Either you have separation of data and presentation or you don't. HTML didn't. H...

halo · on Nov 8, 2011

HTML is a structured document format, with CSS for styling and presentation.

The web became so popular that developers want HTML to be an unstructured data format with a separate fully-fledged layout language.[1]

Neither idea is wrong, there's just an impedance mismatch between the two.

There are three options:

1. The status quo. Developers mangle technologies designed for something different so it does what they want, with an increasing use of libraries and abstractions. It's inefficient and messy, but it works and is backwards compatible.

2. Give up on the idea of structured data and try to mangle HTML/CSS to be closer to what developers want. You end up with a crap structured document language and a crap web application language, but the web application language will be slightly less crap than the status quo.
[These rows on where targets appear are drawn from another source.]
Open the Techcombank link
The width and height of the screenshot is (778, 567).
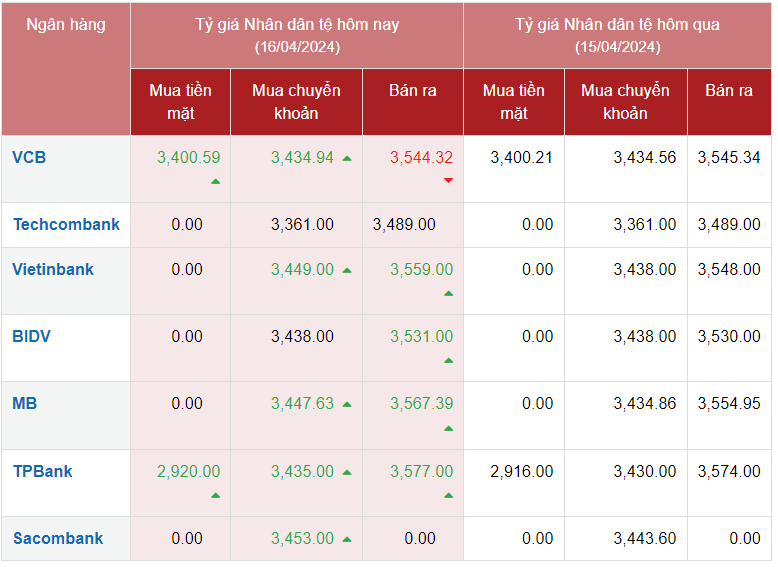(66, 224)

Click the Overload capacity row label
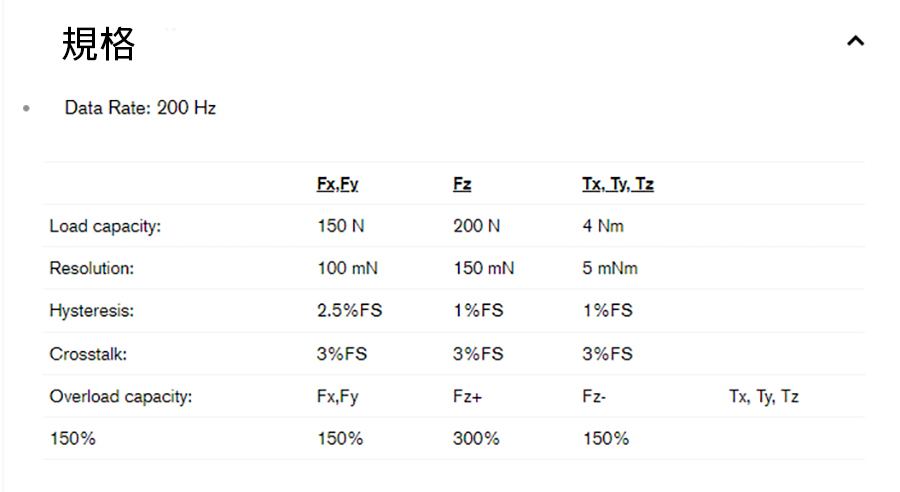point(120,396)
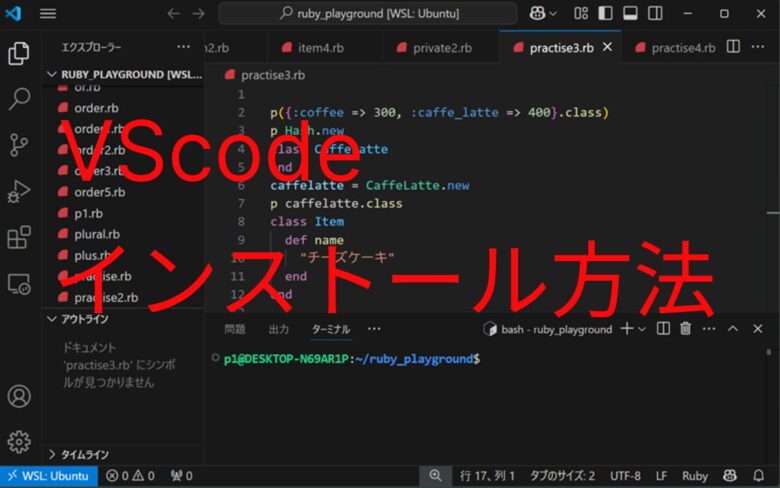Open the new terminal dropdown arrow
The image size is (780, 488).
[x=642, y=329]
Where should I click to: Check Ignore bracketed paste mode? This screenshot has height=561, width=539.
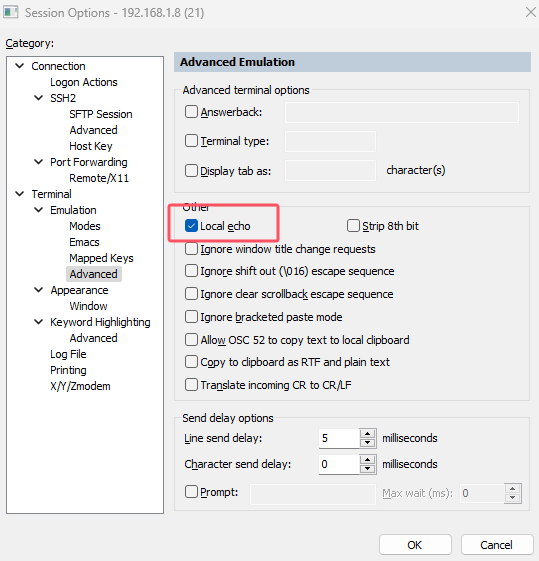pos(191,317)
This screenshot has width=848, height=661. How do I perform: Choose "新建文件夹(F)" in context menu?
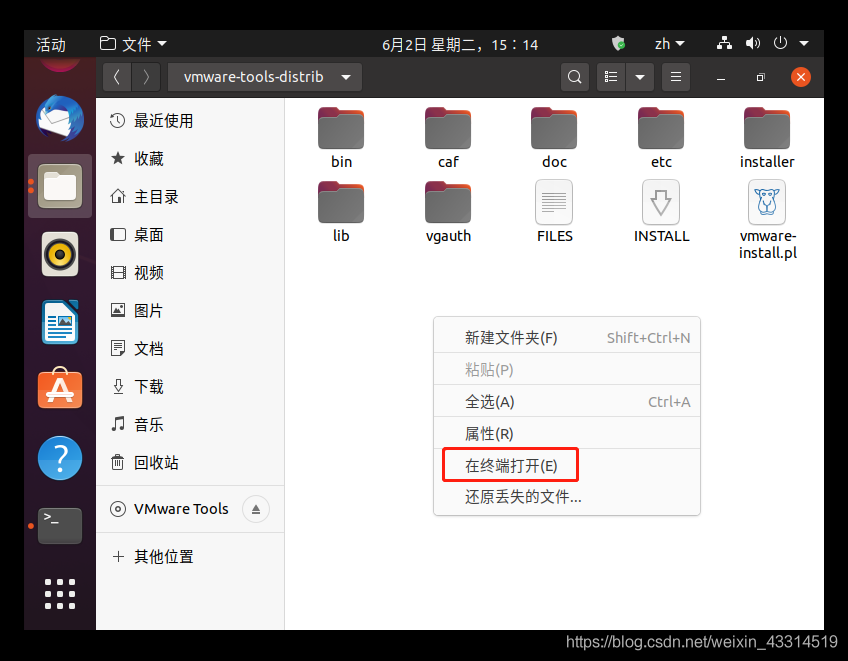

3. Create a new language actually designed for web applications with a proper layout engine and HIGs to go with it. Despite being the most sensible option, this isn't realistically going to happen. A lack of backwards compatibility kills adoption and browser makers will never agree. It took them a decade to agree on a font format.

None of the options are ideal. I suspect somewhere between 1 and 2 will happen in reality.

[1] Layout is also a really hard problem. I don't think it's been acceptably solved in the general case.

srl · on Nov 8, 2011

Amen.

More disturbing still: because those people who are learning to program /now/ - in this decadent era of webapps and mobile devices - learn the brain damage that is modern web development early on. And it turns out (sorry, no evidence here but my own observations) that when you're first learning something, it's easy to mistake a brain-damaged system for an elegant one. And so, yes, there are people learning to program today, holding up CSS as an example of elegance.

To be honest, I wouldn't complain about CSS so much - even if it lacked the much-seeked "separation of data and presentation" (isn't there a buzzword for that somewhere?) - if only accomplishing simple tasks didn't require obscure, unreliable hacks. As long as CSS was capable of formatting a reasonably-constructed document (titles before text, left-hand elements before right-hand elements) without hacks, I'd be happy. But it's not. And it doesn't look like it will be any time in the near future.

rimantas · on Nov 8, 2011

  > As long as CSS was capable of formatting a 
  > reasonably-constructed document (titles before text,
  > left-hand elements before right-hand elements) without
  > hacks, I'd be happy.

What hacks do you need to do that?

joelanman · on Nov 8, 2011

Not sure what is meant by titles before text, but it's impossible with css to reliably change the order of elements on the screen. You can try to float them differently, but this introduces side-effects, and won't work well with more than two elements.

talmand · on Nov 8, 2011

Of course it's impossible, because CSS was never intended to do that in the first place. Seems to me that too many people are trying to use HTML/CSS in ways it was never meant to be and then complaining about the fact it doesn't work as expected.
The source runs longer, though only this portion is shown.